Role Of Phosphodiesterase 4 Expression In The Epac1 Signaling-Dependent Skeletal Muscle Hypertrophic Action Of Clenbuterol

Clenbuterol (CB), a selective beta(2)-adrenergic receptor (AR) agonist, induces muscle hypertrophy and counteracts muscle atrophy. However, it is paradoxically less effective in slow-twitch muscle than in fast-twitch muscle, though slow-twitch muscle has a greater density of beta-AR. We recently demonstrated that Epac1 (exchange protein activated by cyclic AMP [cAMP] 1) plays a pivotal role in beta(2)-AR-mediated masseter muscle hypertrophy through activation of the Akt and calmodulin kinase II (CaMKII)/histone deacetylase 4 (HDAC4) signaling pathways. Here, we investigated the role of Epac1 in the differential hypertrophic effect of CB using tibialis anterior muscle (TA; typical fast-twitch muscle) and soleus muscle (SOL; typical slow-twitch muscle) of wild-type (WT) and Epac1-null mice (Epac1KO). The TA mass to tibial length (TL) ratio was similar in WT and Epac1KO at baseline and was significantly increased after CB infusion in WT, but not in Epac1KO. The SOL mass to TL ratio was also similar in WT and Epac1KO at baseline, but CB-induced hyper-trophy was suppressed in both mice.

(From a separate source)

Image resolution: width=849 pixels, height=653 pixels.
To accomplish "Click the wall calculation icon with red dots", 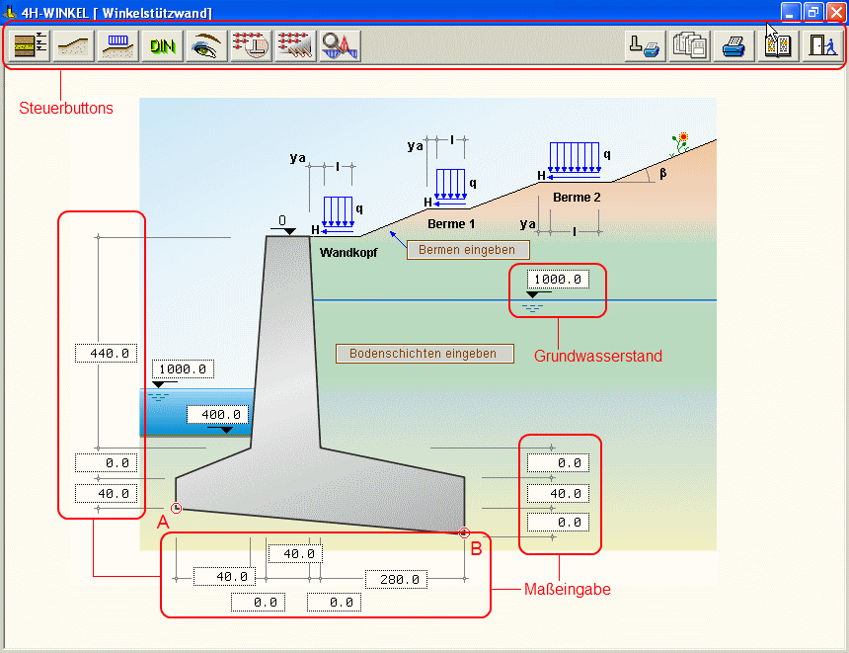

In order to understand the mechanism involved, we measured the protein expression levels of beta-AR signaling-related molecules, and found that phosphodiesterase 4 (PDE4) expression was 12-fold greater in SOL than in TA. These results are consistent with the idea that increased PDE4-mediated cAMP hydrolysis occurs in SOL compared to TA, resulting in a reduced cAMP concentration that is insufficient to activate Epac1 and its downstream Akt and CaMKII/HDAC4 hypertrophic signaling pathways in SOL of WT. This scenario can account for the differential effects of CB on fast-and slow-twitch muscles.